Sudan schließt Grenze zu Eritrea

Einsatzkräfte der sudanesischen Grenzpolizei patrouillieren an der sudanesisch-eritreischen Grenze bei Kassala und suchen nach Flüchtlingen, die illegal die Grenze zum Sudan überqueren.

Foto: MINDS Global Spotlight/AFP/Ashraf Shazly/dpa

Einsatzkräfte der sudanesischen Grenzpolizei patrouillieren an der sudanesisch-eritreischen Grenze bei Kassala und suchen nach Flüchtlingen, die illegal die Grenze zum Sudan überqueren.

Die sudanesische Regierung hat die Grenze zum Nachbarland Eritrea geschlossen. Dazu wurden Tausende Soldaten in den Bundesstaat Kassala entsandt, wie die Zeitung "Sudan Tribune" am Sonntag berichtete.
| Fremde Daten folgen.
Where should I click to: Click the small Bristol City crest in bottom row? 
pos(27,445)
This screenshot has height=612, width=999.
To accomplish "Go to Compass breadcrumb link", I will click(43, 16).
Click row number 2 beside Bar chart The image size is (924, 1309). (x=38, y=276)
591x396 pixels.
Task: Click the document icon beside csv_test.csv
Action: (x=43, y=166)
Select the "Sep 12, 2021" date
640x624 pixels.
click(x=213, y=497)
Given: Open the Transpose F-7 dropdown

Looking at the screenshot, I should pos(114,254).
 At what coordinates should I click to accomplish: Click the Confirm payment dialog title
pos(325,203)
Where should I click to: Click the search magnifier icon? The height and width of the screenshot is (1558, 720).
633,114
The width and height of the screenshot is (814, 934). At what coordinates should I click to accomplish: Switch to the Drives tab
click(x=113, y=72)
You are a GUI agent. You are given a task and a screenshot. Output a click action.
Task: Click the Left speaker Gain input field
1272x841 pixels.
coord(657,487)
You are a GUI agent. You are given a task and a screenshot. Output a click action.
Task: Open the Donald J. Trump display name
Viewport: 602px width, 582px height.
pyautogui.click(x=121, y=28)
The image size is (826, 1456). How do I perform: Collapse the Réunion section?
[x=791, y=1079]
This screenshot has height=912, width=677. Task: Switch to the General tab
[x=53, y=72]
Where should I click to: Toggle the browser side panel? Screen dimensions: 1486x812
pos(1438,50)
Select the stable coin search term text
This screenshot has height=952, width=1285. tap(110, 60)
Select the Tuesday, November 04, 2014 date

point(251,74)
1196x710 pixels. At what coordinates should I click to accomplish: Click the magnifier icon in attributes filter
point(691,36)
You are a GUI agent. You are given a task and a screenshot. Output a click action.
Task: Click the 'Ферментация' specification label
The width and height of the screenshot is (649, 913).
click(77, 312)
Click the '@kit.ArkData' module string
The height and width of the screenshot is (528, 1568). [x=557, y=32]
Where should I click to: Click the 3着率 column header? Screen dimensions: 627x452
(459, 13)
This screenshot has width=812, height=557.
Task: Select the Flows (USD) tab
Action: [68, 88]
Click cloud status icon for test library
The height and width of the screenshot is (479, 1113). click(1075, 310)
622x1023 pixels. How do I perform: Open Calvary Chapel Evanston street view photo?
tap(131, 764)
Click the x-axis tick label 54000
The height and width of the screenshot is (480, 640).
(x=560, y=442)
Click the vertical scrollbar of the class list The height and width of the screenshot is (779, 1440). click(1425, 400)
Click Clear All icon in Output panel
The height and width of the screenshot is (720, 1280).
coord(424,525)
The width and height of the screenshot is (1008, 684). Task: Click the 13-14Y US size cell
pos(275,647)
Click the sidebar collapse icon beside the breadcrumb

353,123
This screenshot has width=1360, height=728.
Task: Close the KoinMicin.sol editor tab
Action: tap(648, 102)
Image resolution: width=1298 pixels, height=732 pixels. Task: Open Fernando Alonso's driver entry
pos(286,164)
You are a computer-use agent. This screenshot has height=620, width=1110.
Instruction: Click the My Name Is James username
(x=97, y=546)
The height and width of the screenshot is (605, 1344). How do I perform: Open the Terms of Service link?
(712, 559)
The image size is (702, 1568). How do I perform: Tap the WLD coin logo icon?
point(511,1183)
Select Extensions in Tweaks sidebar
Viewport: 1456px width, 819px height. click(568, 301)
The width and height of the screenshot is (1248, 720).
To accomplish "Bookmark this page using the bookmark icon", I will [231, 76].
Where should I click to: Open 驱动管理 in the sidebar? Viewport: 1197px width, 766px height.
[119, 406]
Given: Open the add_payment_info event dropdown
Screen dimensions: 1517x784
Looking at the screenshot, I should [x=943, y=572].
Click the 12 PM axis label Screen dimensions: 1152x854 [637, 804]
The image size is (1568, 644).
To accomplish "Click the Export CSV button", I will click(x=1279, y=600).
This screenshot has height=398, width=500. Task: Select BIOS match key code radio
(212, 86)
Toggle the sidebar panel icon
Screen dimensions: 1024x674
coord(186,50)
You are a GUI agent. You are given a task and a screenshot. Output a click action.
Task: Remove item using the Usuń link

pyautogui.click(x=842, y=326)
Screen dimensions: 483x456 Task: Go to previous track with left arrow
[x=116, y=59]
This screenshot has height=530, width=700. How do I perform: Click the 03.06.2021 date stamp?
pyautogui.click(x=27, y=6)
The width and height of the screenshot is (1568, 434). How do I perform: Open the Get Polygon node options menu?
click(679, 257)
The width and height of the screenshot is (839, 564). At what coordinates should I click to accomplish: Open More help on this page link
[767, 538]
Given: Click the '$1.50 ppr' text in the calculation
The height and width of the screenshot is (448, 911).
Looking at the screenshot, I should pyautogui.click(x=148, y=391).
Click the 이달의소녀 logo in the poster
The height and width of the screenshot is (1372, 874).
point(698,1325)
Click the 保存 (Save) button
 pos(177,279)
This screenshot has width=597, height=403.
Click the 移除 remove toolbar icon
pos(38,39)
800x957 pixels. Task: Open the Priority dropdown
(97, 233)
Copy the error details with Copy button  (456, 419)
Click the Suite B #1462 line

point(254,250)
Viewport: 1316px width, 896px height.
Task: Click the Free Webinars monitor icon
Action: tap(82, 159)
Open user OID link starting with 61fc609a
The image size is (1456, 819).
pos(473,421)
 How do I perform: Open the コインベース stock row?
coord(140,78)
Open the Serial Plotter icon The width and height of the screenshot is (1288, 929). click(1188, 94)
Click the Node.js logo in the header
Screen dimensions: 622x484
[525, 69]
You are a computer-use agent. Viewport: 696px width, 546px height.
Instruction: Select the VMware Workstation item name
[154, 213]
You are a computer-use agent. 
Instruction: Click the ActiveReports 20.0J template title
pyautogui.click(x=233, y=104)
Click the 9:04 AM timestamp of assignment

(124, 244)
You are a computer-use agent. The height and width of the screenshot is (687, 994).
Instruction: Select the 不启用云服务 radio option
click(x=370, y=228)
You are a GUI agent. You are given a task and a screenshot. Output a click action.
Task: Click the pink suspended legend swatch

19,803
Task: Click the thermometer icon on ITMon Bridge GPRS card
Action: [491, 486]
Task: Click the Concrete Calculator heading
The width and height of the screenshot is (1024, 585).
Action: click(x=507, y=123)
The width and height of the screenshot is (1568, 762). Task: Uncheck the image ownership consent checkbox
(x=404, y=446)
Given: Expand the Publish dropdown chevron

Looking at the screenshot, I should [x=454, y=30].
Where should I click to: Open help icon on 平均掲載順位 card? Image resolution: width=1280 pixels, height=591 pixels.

Den Behörden zufolge soll mit dem Schritt unter anderem der Waffenschmuggel in der Region gestoppt werden. Weil viele eritreische Flüchtlinge über den Sudan ihre Flucht nach Europa antreten, hängt die Grenzschließung aber womöglich auch mit Druck der Europäischen Union zusammen.



Der Lyoner Migrationsforscher Marc Lavergne sagte am Sonntag im französischen Auslandssender RFI, die Entscheidung könne als Botschaft an westliche Staaten verstanden werden. Damit unterstreiche der Sudan seine Bereitschaft, die Migrationsströme in Richtung Europa einzudämmen. Entsprechende Forderungen erhebt die EU. Im Rahmen des sogenannten Khartum-Prozesses bietet sie afrikanischen Ländern im Gegenzug Hilfen an. Die Vereinbarung des Khartum-Prozesses sind umstritten, weil auch autoritär regierte Staaten wie der Sudan, Eritrea und der Südsudan zu den Unterzeichnern gehören.